Say how many lines in the items below contain the word "This". Reply with the number only.

**SOURCE MATERIAL:**
>> start
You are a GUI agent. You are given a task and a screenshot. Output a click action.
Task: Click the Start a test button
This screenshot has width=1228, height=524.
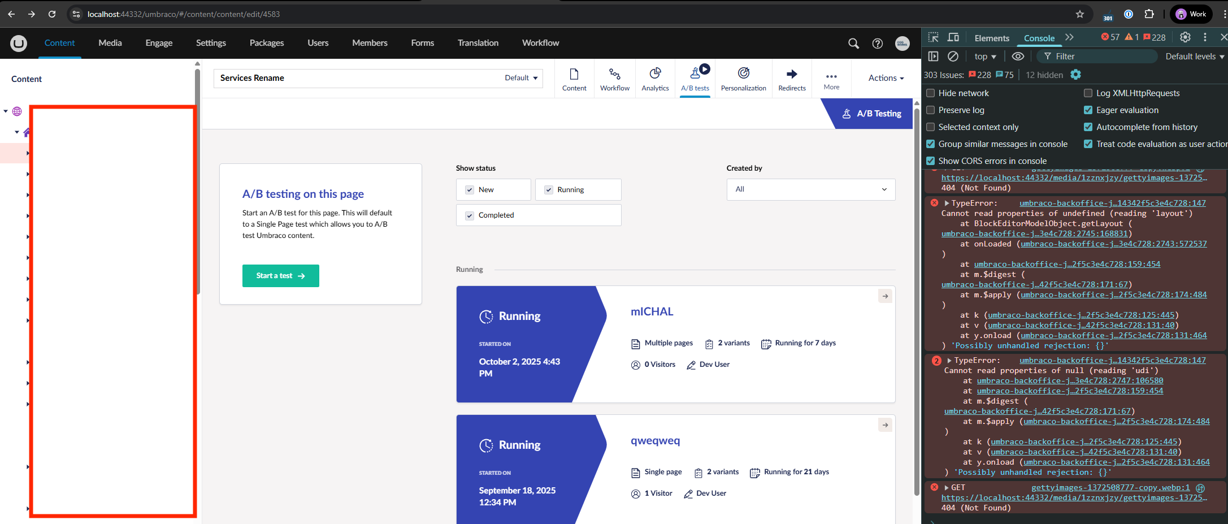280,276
>> end
>> start
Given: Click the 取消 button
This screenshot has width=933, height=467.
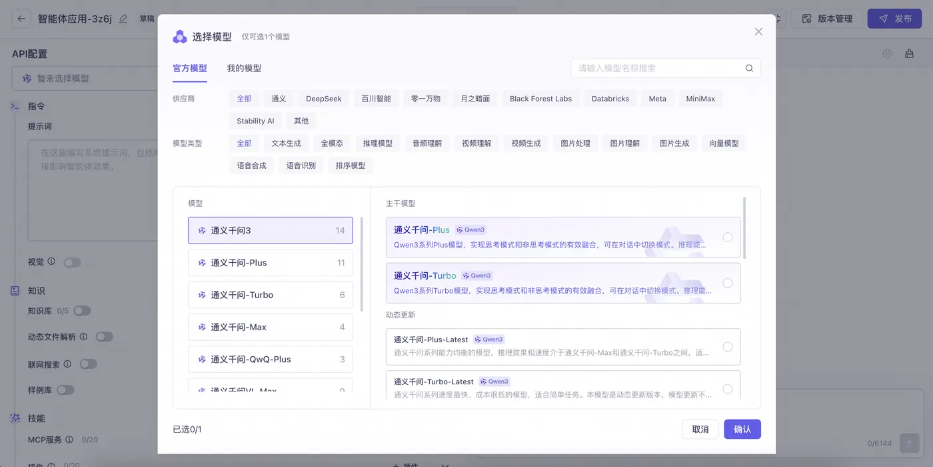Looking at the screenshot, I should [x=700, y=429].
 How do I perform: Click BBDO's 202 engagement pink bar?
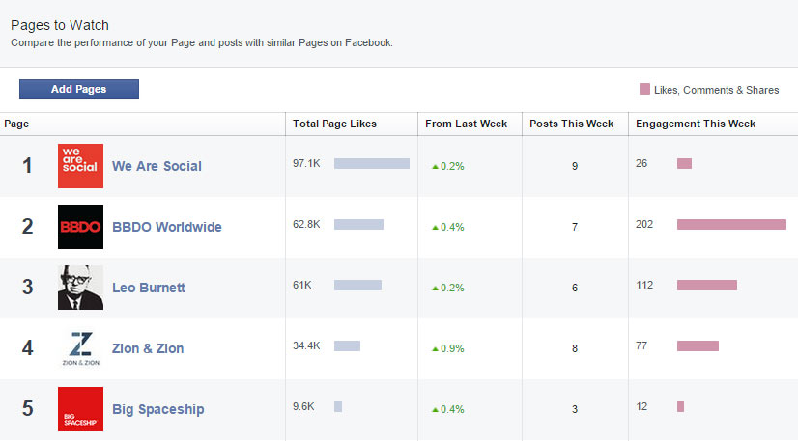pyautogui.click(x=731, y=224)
>> end
**EXERCISE SOLUTION:**
2